4 Companies Working to Protect the Planet With Bold Initiatives
These companies are paving the way for a sustainable future, but there is still a long way to go.
Everyone has a role to play in the fight against climate change, but individual actions are a drop in the bucket compared to what large institutions and companies can accomplish by altering their business practices.
A 2017 report found that just 100 companies are responsible for most of the world's greenhouse gas (GHG) emissions. Achieving the goals set out in the Paris climate agreement — the international pact to limit global warming below 2 degrees Celsius (ideally 1.5 degrees Celsius) compared to pre-industrial levels — will require the private sector to shift away from unsustainable habits.
Thankfully, some key players have risen to the challenge.
From carbon offsetting programs to waste reduction and clean energy initiatives, here are four companies paving the way for a more sustainable future.
1. Formula 1®
The automotive industry has always been a key contributor to climate change, but Formula 1 is firmly committed to moving beyond this bleak track record.
As part of a new strategy designed to become carbon-neutral by 2030, the racing giant has made significant strides toward reducing its carbon footprint and introducing sustainably fueled hybrid engines within the next four years.
In Canada, F1 has also implemented a series of green initiatives, including solar panels, which store enough solar energy in one year to offset the GHGs brought about by the Montreal Grand Prix race, the company states.
Other installations, such as recycling bins, have been introduced to facilitate waste management during events. Meanwhile, F1 requires fans and guests to travel to racing circuits through public transit and carpooling.
F1 and Global Citizen have announced a new partnership with a three-pillar approach to protect the planet, deliver equity for all through systemic change, and ensure more young people can access education following the disruptions caused by the COVID-19 pandemic.
You may know Ikea as the world’s largest furniture retailer, but its recent sustainability record is just as worthy of your attention.
The Swedish company has supported various conservation initiatives, including the purchase of acres of forest land in the US and Europe in an effort to prevent land fragmentation and protect endangered species.
Last fall, Ikea offered to buy back furniture from its consumers as part of a scheme launched across 27 countries. A series of similar commitments followed, the most recent of which is a pledge to sell spare furniture parts.
The company has also promised to rely exclusively on recycled and renewable materials by 2030.
“In a world of limited resources, we want to move away from the linear model of ‘take, make, waste,’” Lena Pripp-Kovac, head of sustainability at the Inter Ikea Group, said in a statement. “Our ambition is to inspire and enable our customers to live better everyday lives, within the limits of the planet, so the materials we use are a key aspect of this.”
In 2019, the United Nations Environment Programme (UNEP) recognized US clothing brand Patagonia as a Champion of the Earth for its unwavering commitment to sustainability.

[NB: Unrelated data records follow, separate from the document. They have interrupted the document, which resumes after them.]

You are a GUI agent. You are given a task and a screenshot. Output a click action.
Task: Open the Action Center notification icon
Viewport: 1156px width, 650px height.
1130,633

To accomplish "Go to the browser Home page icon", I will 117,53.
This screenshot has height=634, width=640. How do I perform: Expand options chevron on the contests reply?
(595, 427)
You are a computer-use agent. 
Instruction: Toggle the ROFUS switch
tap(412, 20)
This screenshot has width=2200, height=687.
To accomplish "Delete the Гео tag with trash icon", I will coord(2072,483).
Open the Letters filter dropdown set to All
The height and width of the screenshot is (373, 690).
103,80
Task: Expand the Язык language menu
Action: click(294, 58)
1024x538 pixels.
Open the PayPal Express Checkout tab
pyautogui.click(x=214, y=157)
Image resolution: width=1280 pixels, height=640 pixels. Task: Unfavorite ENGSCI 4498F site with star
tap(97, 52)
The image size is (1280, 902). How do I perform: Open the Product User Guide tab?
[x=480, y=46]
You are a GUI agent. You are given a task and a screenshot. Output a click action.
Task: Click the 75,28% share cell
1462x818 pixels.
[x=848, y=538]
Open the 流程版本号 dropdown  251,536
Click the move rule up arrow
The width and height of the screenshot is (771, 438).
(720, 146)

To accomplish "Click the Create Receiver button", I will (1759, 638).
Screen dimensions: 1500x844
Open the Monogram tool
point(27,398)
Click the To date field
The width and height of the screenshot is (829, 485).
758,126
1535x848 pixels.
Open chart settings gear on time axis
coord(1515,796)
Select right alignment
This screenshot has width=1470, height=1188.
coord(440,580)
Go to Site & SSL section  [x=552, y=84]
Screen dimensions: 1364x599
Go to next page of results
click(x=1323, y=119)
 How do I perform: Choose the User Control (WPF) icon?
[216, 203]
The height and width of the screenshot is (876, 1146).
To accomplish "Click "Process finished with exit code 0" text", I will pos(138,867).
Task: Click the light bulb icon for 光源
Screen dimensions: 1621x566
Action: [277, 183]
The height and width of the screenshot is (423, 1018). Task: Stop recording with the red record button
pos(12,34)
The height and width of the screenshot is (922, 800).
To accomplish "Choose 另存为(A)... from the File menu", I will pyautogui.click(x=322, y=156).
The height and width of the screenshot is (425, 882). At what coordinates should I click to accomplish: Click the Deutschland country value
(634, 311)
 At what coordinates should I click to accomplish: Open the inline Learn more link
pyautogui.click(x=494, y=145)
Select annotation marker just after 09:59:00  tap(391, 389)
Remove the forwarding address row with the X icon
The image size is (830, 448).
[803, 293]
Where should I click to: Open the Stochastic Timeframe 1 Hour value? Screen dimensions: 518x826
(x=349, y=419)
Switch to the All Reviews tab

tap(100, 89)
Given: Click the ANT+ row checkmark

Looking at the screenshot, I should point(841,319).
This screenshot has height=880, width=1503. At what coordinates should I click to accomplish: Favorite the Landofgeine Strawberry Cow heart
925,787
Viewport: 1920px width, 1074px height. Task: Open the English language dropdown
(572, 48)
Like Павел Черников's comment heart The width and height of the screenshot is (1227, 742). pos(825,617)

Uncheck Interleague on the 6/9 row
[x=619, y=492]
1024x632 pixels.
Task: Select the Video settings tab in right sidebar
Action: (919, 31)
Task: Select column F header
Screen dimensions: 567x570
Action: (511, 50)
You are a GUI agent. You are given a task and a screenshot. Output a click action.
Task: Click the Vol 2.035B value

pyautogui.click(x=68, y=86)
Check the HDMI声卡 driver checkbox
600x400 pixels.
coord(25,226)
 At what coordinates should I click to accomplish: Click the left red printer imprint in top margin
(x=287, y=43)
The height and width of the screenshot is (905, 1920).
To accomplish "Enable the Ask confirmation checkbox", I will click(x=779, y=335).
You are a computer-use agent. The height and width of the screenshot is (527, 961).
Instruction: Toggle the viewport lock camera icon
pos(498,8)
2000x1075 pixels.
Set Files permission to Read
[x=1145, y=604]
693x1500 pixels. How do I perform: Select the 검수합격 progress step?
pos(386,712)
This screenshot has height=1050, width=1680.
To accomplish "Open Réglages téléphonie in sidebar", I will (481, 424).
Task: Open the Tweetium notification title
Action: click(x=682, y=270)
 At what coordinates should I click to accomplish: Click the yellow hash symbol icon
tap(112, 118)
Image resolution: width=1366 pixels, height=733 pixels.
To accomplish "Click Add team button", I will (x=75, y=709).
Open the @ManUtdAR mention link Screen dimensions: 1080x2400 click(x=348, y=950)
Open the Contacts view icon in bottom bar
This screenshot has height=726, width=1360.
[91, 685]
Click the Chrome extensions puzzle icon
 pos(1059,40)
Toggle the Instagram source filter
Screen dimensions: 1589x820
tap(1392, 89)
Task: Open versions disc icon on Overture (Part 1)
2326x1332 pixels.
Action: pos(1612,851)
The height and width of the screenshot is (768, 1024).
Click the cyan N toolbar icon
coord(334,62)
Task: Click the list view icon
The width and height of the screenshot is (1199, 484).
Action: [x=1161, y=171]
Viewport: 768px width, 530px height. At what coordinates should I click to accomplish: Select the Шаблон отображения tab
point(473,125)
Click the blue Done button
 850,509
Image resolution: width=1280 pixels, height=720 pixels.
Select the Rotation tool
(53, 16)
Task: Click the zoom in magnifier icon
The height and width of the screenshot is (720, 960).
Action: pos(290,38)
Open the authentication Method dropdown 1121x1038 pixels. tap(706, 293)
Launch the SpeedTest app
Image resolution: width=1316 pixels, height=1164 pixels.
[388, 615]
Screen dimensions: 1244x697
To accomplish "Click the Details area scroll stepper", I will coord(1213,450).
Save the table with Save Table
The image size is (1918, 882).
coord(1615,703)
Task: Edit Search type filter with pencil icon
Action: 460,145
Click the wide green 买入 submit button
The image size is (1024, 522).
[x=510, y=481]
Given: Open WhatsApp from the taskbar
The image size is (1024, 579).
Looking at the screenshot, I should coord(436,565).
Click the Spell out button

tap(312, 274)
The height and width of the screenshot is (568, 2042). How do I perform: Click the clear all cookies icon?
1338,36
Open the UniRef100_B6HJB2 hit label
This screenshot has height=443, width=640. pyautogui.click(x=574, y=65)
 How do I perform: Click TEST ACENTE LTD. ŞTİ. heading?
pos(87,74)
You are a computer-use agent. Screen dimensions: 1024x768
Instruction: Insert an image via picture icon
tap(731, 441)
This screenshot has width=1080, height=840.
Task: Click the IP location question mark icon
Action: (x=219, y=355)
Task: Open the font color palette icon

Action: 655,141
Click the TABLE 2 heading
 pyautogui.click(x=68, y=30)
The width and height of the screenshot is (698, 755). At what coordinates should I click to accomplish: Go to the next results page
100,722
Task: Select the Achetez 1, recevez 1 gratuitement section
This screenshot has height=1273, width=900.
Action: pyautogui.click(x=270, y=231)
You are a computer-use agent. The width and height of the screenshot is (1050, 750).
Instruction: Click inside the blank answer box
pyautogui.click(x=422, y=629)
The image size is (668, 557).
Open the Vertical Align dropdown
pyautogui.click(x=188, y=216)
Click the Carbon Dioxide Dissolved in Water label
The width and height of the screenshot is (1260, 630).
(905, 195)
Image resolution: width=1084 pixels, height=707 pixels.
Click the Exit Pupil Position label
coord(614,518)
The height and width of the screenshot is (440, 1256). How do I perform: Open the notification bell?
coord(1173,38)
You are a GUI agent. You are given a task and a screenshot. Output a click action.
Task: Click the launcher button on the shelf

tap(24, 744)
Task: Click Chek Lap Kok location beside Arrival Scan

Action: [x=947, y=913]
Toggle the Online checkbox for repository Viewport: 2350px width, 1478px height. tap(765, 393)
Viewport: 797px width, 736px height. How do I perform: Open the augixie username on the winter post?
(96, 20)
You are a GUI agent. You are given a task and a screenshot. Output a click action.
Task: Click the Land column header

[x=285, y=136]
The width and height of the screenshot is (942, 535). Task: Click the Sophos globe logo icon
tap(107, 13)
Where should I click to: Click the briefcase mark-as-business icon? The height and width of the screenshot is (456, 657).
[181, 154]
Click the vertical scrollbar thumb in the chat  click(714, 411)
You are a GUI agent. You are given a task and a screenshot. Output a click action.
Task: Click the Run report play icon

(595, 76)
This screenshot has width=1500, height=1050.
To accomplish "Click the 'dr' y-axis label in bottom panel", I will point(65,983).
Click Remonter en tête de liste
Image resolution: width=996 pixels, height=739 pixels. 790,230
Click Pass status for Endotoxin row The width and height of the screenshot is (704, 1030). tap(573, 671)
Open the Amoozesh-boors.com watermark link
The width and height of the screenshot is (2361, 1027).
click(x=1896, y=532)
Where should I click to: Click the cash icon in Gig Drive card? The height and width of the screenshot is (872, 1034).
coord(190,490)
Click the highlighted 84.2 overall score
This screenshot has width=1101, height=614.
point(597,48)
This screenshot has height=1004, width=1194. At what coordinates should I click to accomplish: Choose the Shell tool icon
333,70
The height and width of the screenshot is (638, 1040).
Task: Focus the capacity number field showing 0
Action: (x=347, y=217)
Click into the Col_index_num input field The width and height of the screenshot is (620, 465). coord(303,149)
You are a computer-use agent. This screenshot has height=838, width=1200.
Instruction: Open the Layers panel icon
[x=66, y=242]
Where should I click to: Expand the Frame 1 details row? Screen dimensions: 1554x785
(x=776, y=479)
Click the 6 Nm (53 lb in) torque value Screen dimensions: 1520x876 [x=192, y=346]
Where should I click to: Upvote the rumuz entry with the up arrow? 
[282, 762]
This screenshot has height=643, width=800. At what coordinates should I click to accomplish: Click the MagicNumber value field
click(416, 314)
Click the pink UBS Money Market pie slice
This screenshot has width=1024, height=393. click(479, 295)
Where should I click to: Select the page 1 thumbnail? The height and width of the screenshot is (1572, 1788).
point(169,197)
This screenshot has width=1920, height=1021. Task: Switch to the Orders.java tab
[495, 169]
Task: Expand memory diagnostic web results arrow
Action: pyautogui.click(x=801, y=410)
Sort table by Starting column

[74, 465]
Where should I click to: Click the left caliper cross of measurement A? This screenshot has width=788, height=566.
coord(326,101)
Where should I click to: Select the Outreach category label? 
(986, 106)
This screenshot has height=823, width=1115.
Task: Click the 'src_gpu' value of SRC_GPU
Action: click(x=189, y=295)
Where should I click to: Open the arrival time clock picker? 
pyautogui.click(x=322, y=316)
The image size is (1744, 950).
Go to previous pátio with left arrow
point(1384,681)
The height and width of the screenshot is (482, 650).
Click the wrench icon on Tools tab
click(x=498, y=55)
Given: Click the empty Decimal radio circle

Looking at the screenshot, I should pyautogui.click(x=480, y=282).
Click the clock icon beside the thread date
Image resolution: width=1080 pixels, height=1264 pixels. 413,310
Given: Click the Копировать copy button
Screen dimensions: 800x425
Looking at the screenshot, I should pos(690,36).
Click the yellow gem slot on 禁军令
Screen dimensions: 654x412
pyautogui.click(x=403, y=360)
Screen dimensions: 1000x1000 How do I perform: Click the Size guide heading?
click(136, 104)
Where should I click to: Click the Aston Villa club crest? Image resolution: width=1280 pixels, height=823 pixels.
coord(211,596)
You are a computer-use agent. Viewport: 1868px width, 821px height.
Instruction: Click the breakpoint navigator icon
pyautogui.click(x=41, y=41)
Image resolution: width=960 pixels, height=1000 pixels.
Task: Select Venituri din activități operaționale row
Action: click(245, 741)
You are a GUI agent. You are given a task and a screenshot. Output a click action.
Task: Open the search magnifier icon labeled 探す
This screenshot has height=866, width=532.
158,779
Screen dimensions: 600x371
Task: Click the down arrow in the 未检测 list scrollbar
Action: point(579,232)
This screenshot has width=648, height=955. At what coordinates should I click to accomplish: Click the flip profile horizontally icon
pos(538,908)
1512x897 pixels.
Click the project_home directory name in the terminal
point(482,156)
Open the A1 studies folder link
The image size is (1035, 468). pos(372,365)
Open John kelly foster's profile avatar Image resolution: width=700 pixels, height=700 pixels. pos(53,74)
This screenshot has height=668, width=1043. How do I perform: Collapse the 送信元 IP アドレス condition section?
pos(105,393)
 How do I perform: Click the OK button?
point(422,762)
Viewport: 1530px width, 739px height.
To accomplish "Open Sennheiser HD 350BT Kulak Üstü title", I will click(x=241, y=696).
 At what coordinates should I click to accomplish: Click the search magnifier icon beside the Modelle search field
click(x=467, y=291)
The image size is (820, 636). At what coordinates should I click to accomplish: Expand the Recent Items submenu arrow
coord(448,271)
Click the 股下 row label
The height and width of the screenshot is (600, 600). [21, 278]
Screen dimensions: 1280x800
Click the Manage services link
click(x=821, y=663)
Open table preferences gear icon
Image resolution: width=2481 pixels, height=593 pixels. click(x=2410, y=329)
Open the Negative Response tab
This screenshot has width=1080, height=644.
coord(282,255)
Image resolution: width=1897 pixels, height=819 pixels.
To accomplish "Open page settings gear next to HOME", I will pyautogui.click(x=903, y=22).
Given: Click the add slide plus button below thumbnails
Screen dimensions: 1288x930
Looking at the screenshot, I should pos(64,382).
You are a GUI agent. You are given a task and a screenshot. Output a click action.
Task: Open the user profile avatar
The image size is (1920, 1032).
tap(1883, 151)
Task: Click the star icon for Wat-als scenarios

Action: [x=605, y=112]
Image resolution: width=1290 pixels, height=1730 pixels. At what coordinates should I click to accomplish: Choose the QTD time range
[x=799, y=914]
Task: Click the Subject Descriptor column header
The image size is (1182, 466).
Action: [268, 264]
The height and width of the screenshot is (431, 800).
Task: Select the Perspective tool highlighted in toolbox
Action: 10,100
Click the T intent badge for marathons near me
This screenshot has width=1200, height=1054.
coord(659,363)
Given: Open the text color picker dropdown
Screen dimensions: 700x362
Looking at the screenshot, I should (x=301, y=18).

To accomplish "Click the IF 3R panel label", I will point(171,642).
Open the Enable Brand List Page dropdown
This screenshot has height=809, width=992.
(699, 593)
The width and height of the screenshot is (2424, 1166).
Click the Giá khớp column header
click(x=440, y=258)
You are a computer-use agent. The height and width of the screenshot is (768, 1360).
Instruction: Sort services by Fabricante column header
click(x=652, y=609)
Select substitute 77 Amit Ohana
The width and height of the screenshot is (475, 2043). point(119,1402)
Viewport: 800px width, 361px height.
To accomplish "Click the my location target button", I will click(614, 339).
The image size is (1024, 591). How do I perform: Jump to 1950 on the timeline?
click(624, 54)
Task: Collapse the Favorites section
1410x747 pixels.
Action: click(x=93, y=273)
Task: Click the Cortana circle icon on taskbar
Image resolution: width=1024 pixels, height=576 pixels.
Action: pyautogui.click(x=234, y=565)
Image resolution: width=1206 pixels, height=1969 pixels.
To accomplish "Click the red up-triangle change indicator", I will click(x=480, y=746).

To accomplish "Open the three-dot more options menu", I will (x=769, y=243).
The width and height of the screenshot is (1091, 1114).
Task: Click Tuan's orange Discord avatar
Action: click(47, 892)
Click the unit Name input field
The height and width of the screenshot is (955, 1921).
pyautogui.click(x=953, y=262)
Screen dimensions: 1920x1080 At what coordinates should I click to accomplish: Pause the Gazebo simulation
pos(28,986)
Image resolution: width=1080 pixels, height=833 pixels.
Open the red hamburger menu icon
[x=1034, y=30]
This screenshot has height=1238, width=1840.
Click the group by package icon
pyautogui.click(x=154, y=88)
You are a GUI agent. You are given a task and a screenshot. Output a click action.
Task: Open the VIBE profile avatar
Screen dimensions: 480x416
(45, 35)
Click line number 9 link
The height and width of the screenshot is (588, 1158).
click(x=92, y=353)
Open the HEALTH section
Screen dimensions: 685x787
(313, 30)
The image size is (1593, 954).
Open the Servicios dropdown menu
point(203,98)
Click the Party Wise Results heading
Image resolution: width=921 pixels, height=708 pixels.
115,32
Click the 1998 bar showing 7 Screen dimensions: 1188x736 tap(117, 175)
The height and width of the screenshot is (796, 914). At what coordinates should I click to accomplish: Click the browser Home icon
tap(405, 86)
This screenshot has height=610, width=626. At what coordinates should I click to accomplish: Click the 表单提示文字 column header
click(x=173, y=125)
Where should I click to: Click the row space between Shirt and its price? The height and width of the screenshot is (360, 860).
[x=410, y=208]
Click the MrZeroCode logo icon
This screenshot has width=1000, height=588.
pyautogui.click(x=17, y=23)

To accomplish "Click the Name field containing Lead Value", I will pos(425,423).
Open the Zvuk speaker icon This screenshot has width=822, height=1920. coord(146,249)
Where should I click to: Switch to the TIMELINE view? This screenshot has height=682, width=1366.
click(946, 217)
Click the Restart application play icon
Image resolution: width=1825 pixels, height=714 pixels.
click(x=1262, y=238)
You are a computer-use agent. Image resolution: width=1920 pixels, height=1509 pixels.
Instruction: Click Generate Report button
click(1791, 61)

The company, which was founded by world-renowned environmentalist Yvon Chouinard, has made environmental protection a key component of its entire business model.
This includes using recycled materials in 70% of products, a share that could climb to 100% by 2025, according to UNEP.
Since 1985, the company also donates 1% of its sales revenue each year to conservation and environmental protection programs.
These efforts were consolidated through the creation of the 1% for the Planet initiative, which encourages other companies to follow suit.
In a world where fast fashion thrives on exploitative and environmentally destructive practices, global luxury group Kering leads the way toward a paradigm shift.
In 2017, the company unveiled its 2025 Sustainability Strategy to align its practices with the United Nations’ Global Goals. The plan includes a 50% reduction in carbon emissions, the implementation of sustainable material sourcing solutions, and the introduction of a “supplied index of sustainability” to ensure compliance with animal welfare and traceability standards.
Kering has also launched a one-of-a-kind, open-access course on sustainable luxury fashion in collaboration with the London College of Fashion.
The company continues to rank among the world’s top 10 sustainable companies, positioning itself as a true leader in the fashion industry.